#741 – The Names of the Messiah


It must have been awesome naming super heroes in the 30s, 40s and 50s. Back then all a writer had to do was to add “Man” onto some sort of animal. Batman, Spider-Man and Ant Man were a little on the nose. So were names like the Scarlet Witch and the Invisible Woman. How long did those naming meetings take?

Writer 1: She’s a witch and she’s red.
Writer 2: What about the Red Witch?
Writer 1: No. That’s a little obvious. What about the Scarlet Witch?
Writer 2: Perfect! What about this hero? She can make herself invisible.
Writer 1: What about Invisigirl?
Writer 2: Too difficult to spell. What about the Invisible Woman?
Writer 1: Classic.
Writer 2: Hopefully these characters will be enduring enough for movie studios to destroy them with a 2-hour, blatant cash-grab.

Names carry a lot of meaning for super heroes and they also carry a lot of meaning for the Messiah.

Before the first Christmas, when the Israelites were waiting for the Messiah, Isaiah gave them some hints as to what the Messiah would be like. He shared with them some names that helped describe who the Messiah would be and what he would do.

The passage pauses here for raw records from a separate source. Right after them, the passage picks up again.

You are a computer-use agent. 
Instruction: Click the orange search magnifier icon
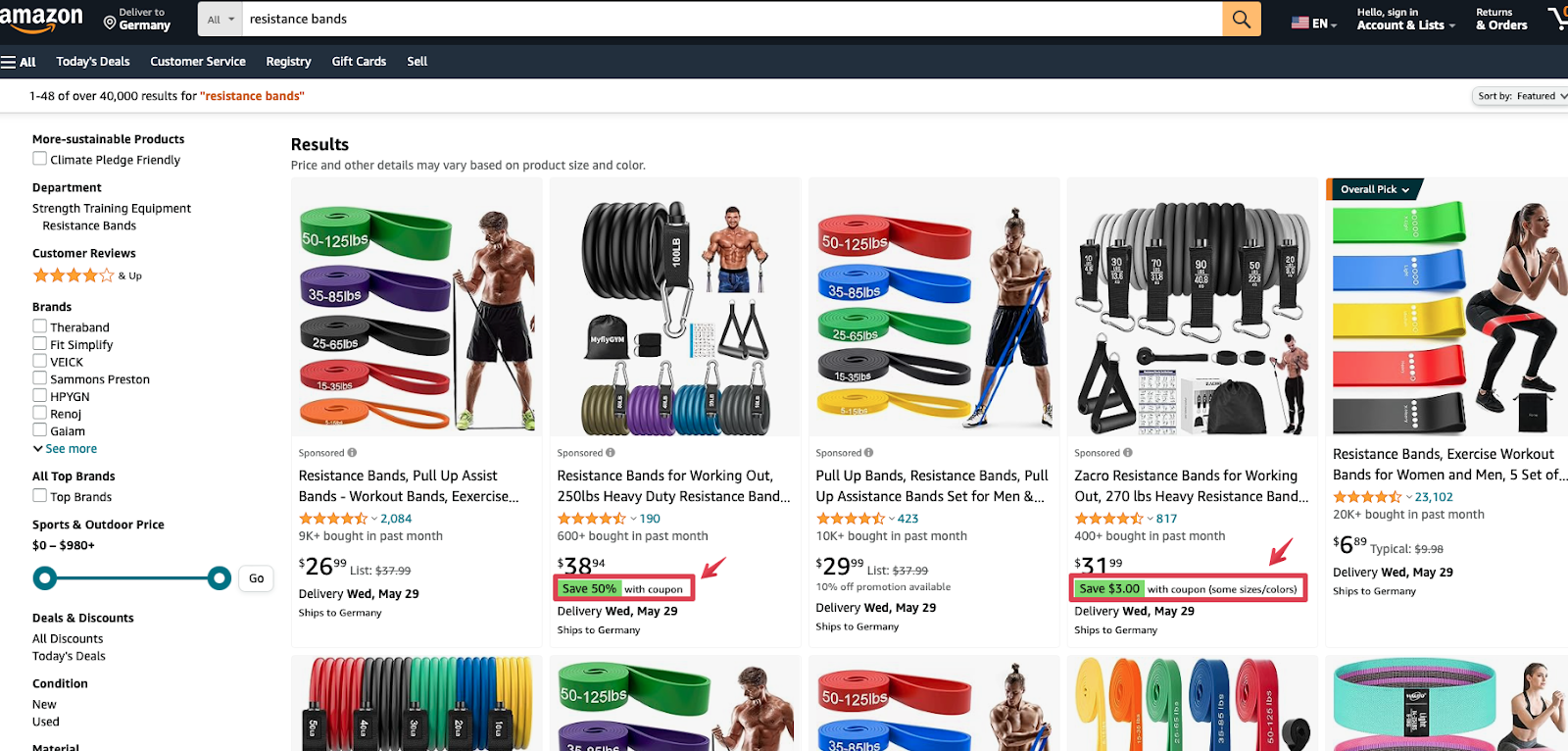pyautogui.click(x=1241, y=18)
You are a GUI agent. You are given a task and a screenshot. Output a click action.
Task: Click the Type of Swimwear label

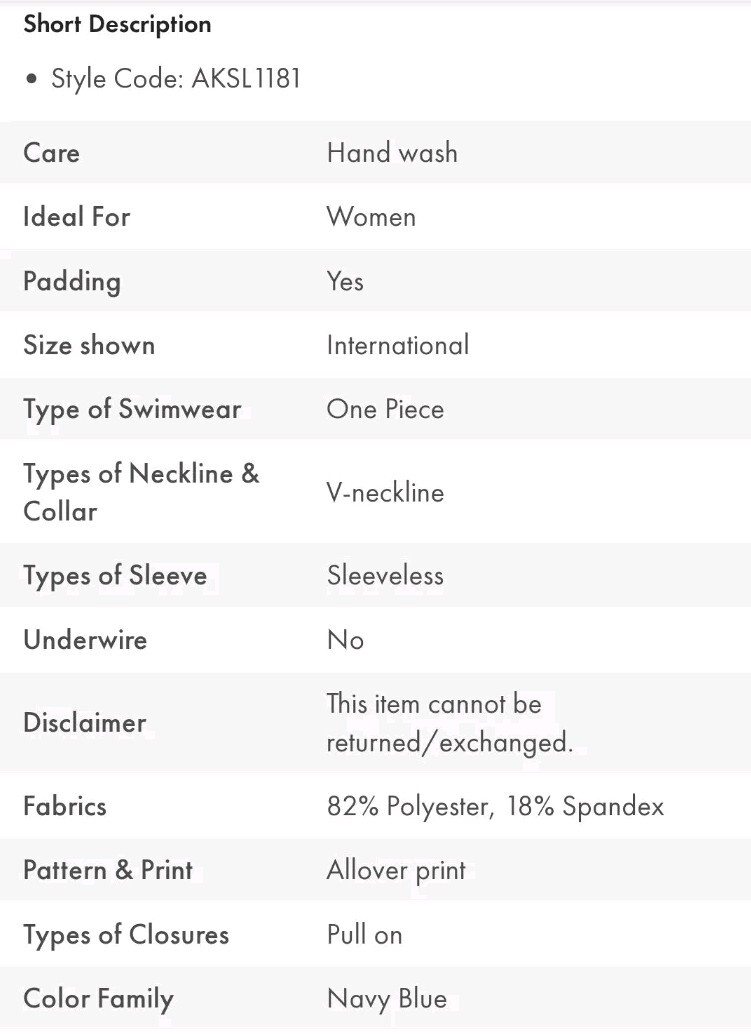[x=132, y=409]
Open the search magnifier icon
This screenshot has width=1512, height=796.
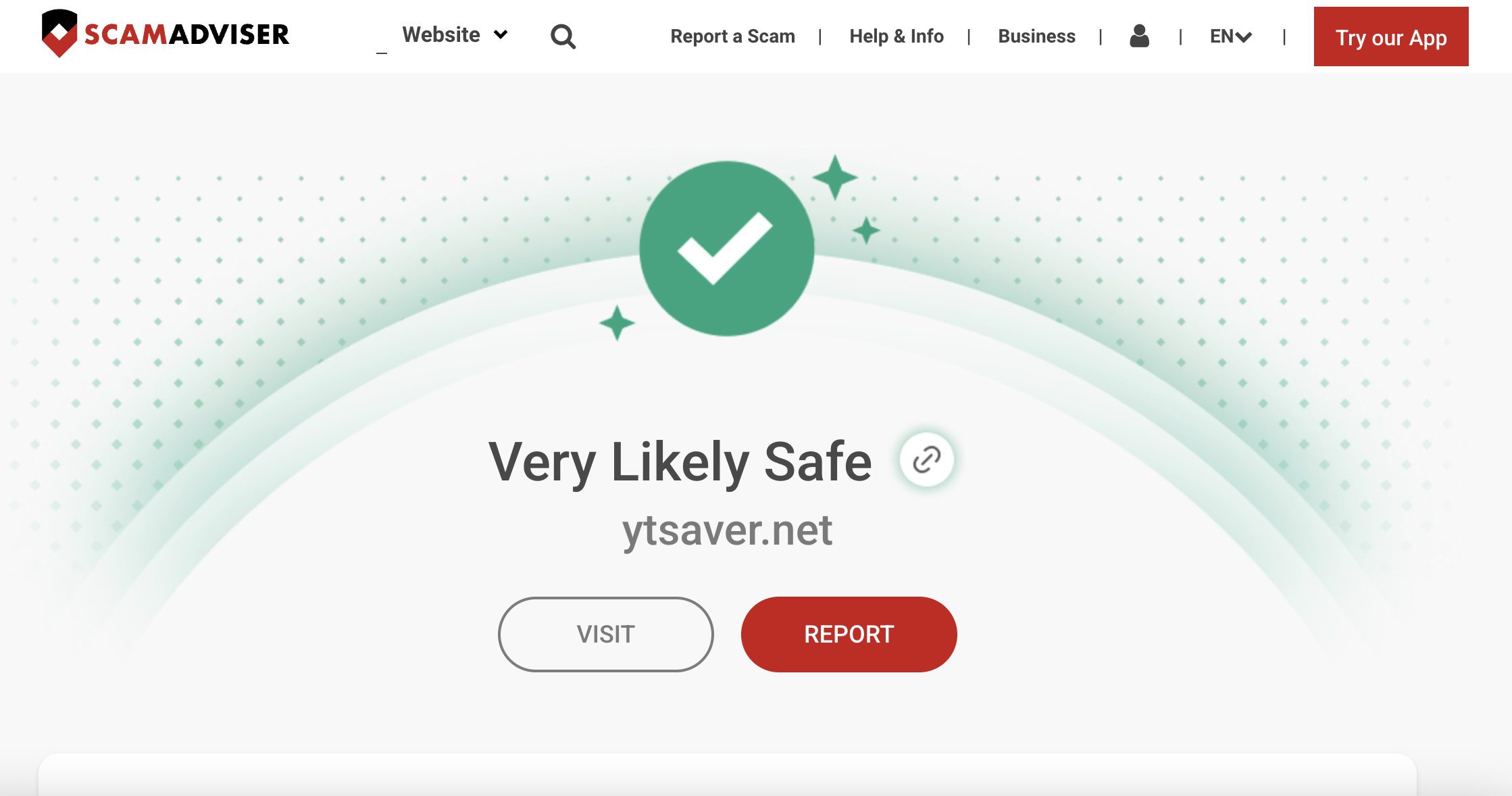(563, 36)
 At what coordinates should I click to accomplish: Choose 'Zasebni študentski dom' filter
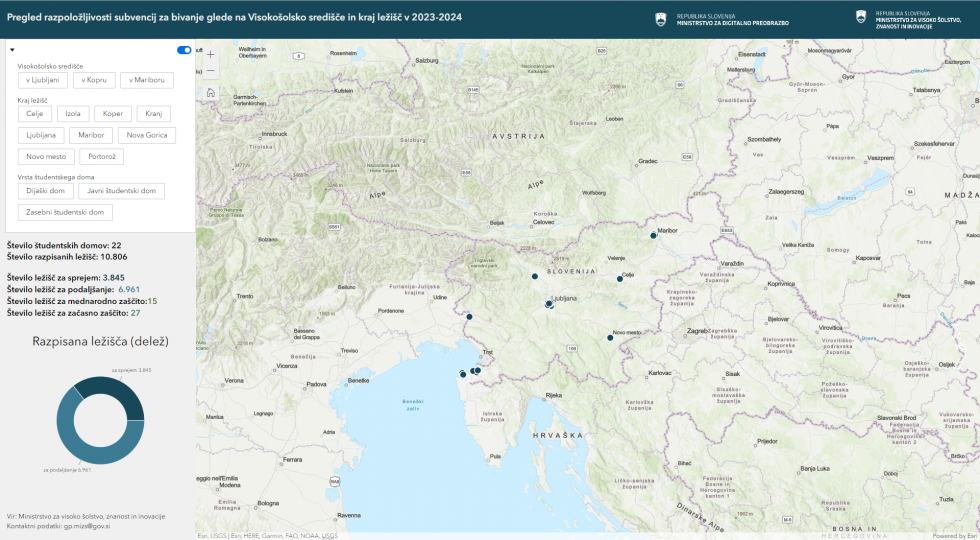point(65,212)
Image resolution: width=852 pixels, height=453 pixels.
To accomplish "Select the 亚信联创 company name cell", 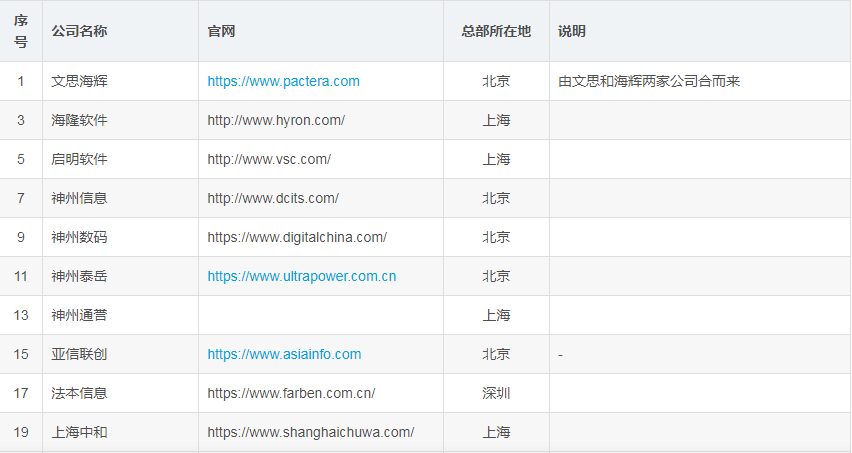I will 121,355.

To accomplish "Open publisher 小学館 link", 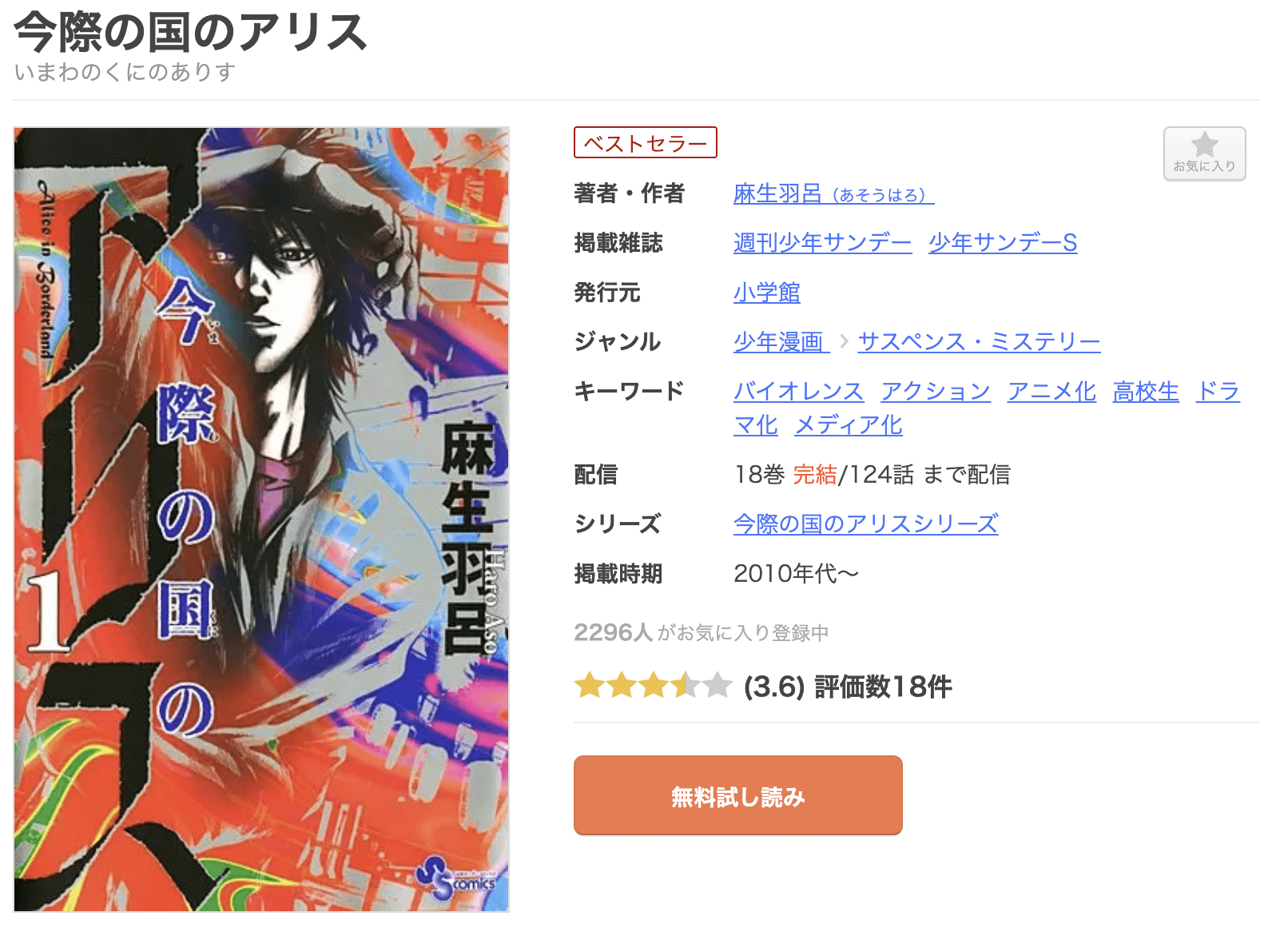I will pos(766,293).
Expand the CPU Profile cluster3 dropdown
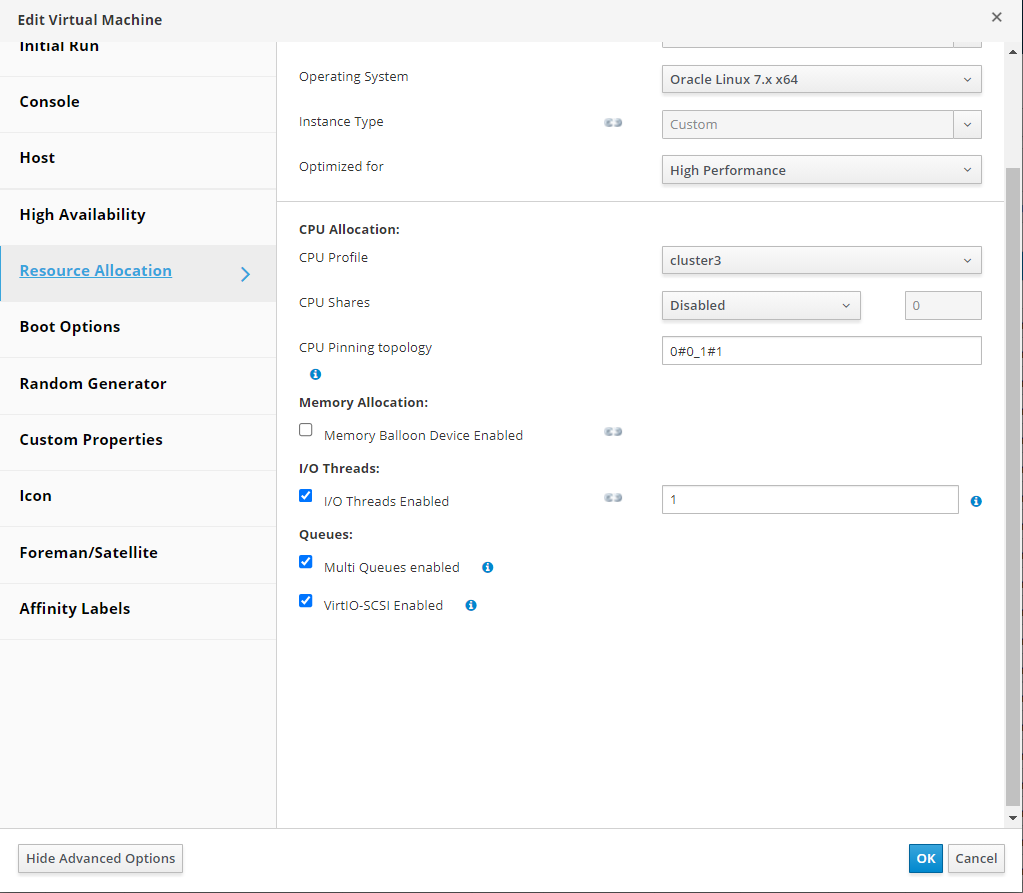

For to us a child is born,
to us a son is given,
and the government will be on his shoulders.
And he will be called
Wonderful Counselor, Mighty God,
Everlasting Father, Prince of Peace.

Those four names: Wonderful Counselor, Mighty God, Everlasting Father and Prince of Peace would have carried a lot of meaning for the Israelites. They can also carry a lot of meaning for us as well as we think about how Jesus wants to work in our lives today.

Let’s take a little closer look at each of those names and a comic book character that goes along with each one.

Wonderful Counselor – Professor X


The name Wonderful Counselor meant that the Messiah would lead us on the best and straightest path. If we commit ourselves to Jesus, if we trust in his advice and follow it, then we will live the best lives possible. Even though some of the sheen has come off Professor X in recent years, he’s still a great leader and counselor. He trained and directed years of X-Men, trying to make the world a better place for humankind and mutantkind.

Mighty God – Wolverine


Mighty God was a name that meant the Messiah would not only be divine, but he would also fight for his people. Imagine how encouraging that would have sounded to a group of Israelites who had been constantly conquered, reconquered and conquered again. Wolverine is always up for a fight and fiercely loyal. Much like Jesus, Wolverine would always fight for those he cared about, never leaving their side even when the fighting got toughest.

Everlasting Father – Cable


Jesus isn’t the Father but we can view him as our father figure. Jesus allows all the little children to come running to him and that includes us. We’re all little children running towards Jesus and he is ready and waiting with arms open wide. Cable may not seem like much of a softy but, in his relationship with Hope, he was definitely a father figure. He went to great lengths to protect Hope and he wanted what was best for her, just like Jesus does for us.

Prince of Peace – Forge


The word for peace in Isaiah is “shalom,” which means much more than the absence of conflict. Shalom is a much larger idea that has to do with things being made right and all the broken pieces being put back together. Forge was one of my favorite X-Men. I always wanted to be able to build whatever I wanted out of whatever I had. Forge could make anything he wanted but I’d still rather have Jesus rebuilding my broken life.

Jesus has many names and each of them reflects a way in which he wants to encounter us. We can see a little of Jesus almost anywhere we look. If we focus on him enough, though, we’ll start to see a lot more of him in our own lives.

In which comic book characters do you see something of Jesus?

If you’d like to download my sermon from this weekend in which I examine these names of Jesus, please click here.


4 comments on “#741 – The Names of the Messiah”

  1. Great idea for a post, Scott! I enjoyed reading it.

    My wife recently learned, while prepping her sermon on that passage from Isaiah 9, that no New Testament author ever quotes it to refer to Jesus! It did not become widely regarded by Christians as a messianic text until Charles Jennens used it in his libretto for Handel’s Messiah. Isn’t that astonishing! God waiting until the 18th century to inspire someone (well, someone in a position to influence interpretation of Scripture, at least) to make the connections!